You'll take inordinate pleasure when you find a license plate from a new state. On our drive home alone, we discovered plates from 40 states and 4 Canadian provinces. (Shout out to Ontario, Qubec, Nova Scotia, and New Brunswick! You, my friends to the north, are the true road-tripping heroes.)
During your license plate search, you'll realize that you haven't given this much thought to US geography since elementary school. Incidentally, you'll also notice that no states begin with the letters B, E, J, Q, X, Y, or Z, so you'll feel prepared if you ever get asked this question in a trivia game.
You'll eventually get in the driving zone and it will be so surprising, so shocking, that you won't want to do anything -- no talking, no glancing in the rear view mirror, no fumbling with the bag that's crowding your feet -- because you recognize it's a holy moment. Nobody needs to use the restroom. Nobody is hungry. Nobody is cold or hot or complaining that the sun is too bright, or that their sister looked at them funny, or that it's their turn to have some device that will low on batteries and missing its power cord.
The miles pass, and you feel like you could drive forever -- which, you reason to yourself quietly, is good, because you are driving forever -- and it reminds you of the rare times when you've run and felt like you could run forever, which happens so infrequently that it also deserves a moment of silence, because most other times during a run you feel every step and are tempted to check your watch or the treadmill screen every few seconds.
But no, you're driving, and miles are adding up, and all is right with the world, and don't dare to breathe and offset the hushed glory. You remain silent and awestuck, like you would if you encountered an albino deer or a snow leopard in the wild or witnessed the Northern Lights.
That zone will last roughly 25 minutes. Then you're back in the fray.

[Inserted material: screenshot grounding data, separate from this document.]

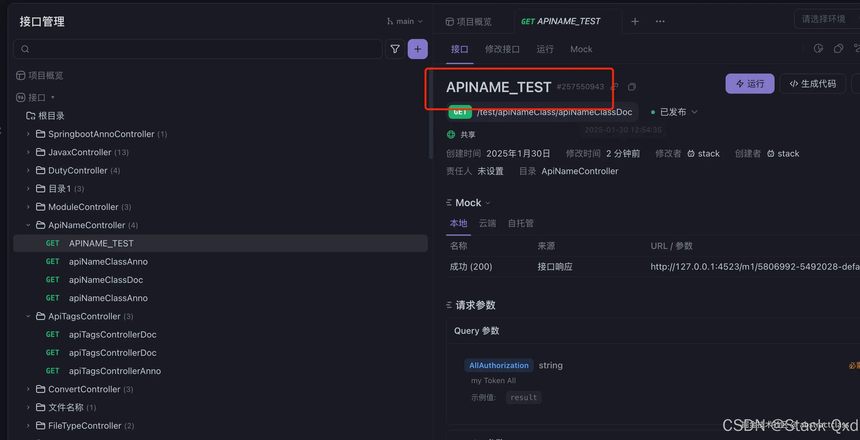Image resolution: width=860 pixels, height=440 pixels.
Task: Open the modification history clock icon
Action: [819, 49]

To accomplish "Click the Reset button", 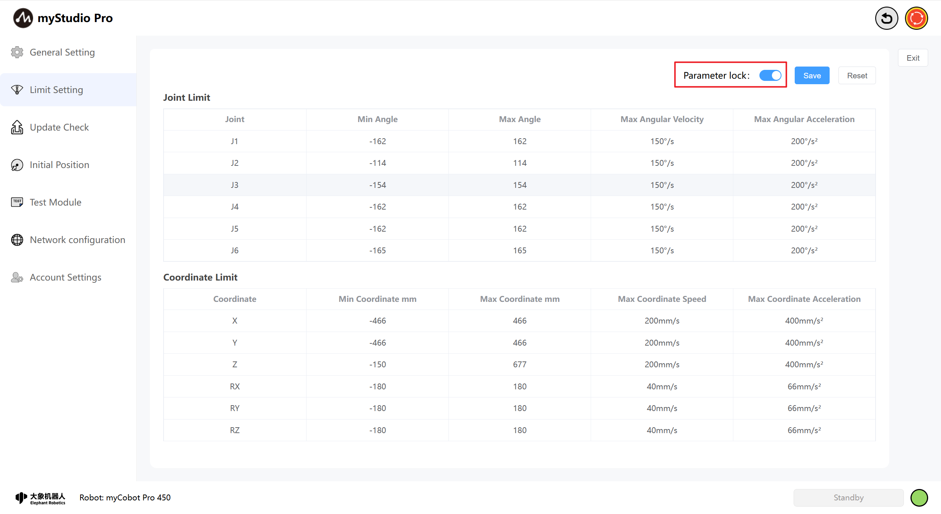I will click(857, 75).
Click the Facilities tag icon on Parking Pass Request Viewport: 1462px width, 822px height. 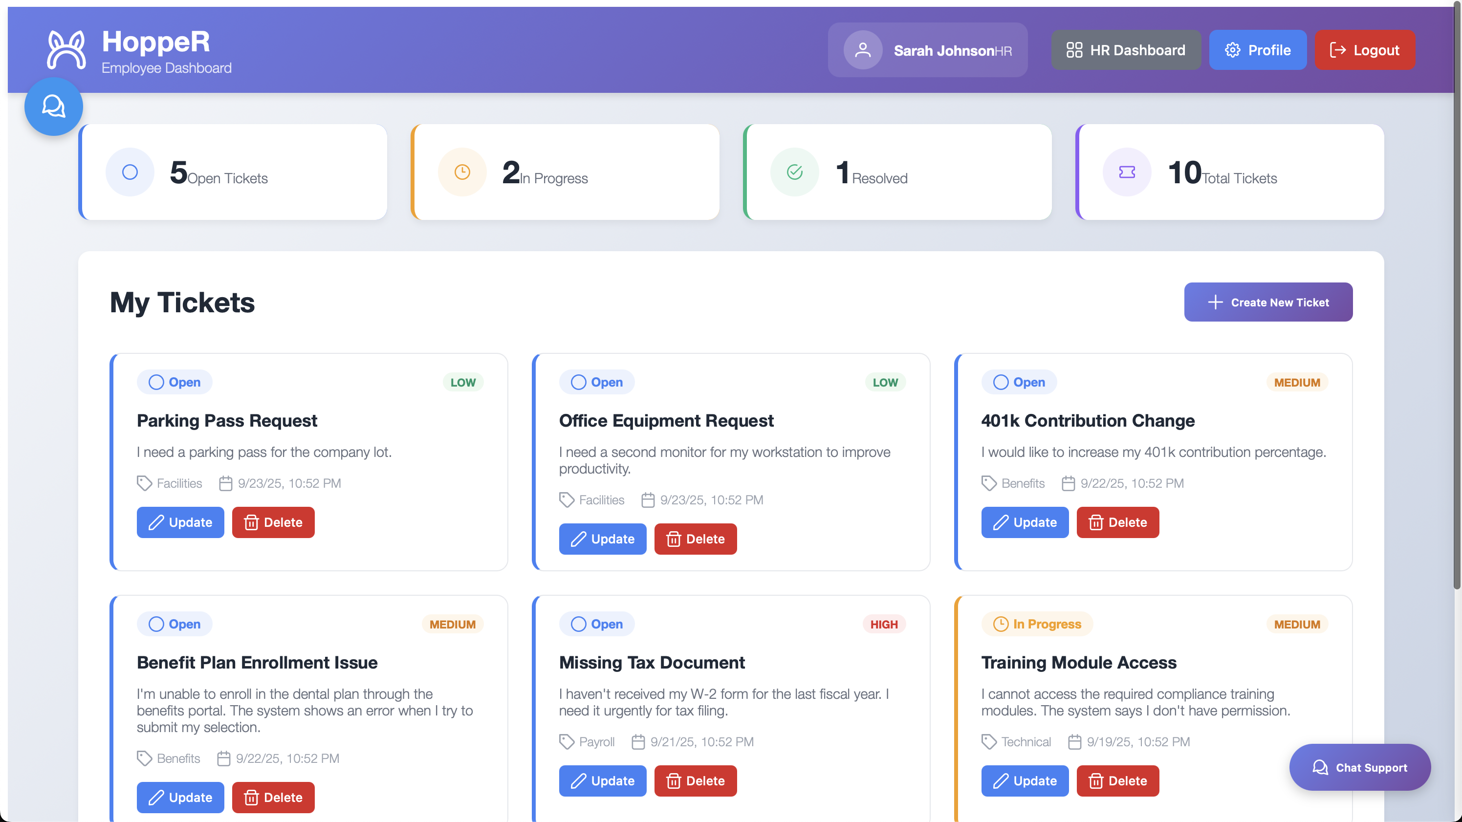(x=144, y=483)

It's worth it. When you finally arrive at your destination and stretch your legs, you'll forget the 19 hours of minivan confinement. You'll forget the vomiting episode and the three bathroom breaks in a span of under two hours because one child chugged an entire bottle of Gatorade. The excitement will counterbalance the road-weariness, and the roadside challenges will turn into good stories, and the trip will finally have begun. You have arrived. You made it.
Early in the morning when I hover in the grogginess between sleep and wakefulness, I sometimes can't discern what day of the week it is. To push through this haze I need to focus more intensely than what seems possible. Eventually, reality surfaces and I remember details of what I did yesterday or what I must do today.
That's happening to me right now, but it's not regarding the day of the week. No, right now I'm confused about seasons. You see, it's still winter in Pennsylvania where I live, but our university is on spring break, and to celebrate, we're visiting my parents in Florida where it's perpetually summer. (Essentially, the only thing I'm certain about is that it's not fall.)
Mind you, this is a good type of confusion. I can handle the cognitive dissonance of sitting on a beach and toying with the idea that it's actually March when I get to see sights like this:
The other night my family, along with a group of unknown beach-goers, stood on the shore and watched this sunset. As the sun slipped beneath the horizon, spontaneous applause erupted from the crowd. My youngest daughter looked around and asked why we were clapping.
"Well, it's what you do after a good show," I said. "We just watched a beautiful one and we're acknowledging it."
She nodded and went back to dragging her towel and getting sand stuck to every exposed ounce of skin because that's what kids do. After all, kids really don't need to worry about what time it is, or what day it is, or even what season it is. They simply enjoy the beautiful show, just like I've been doing this week.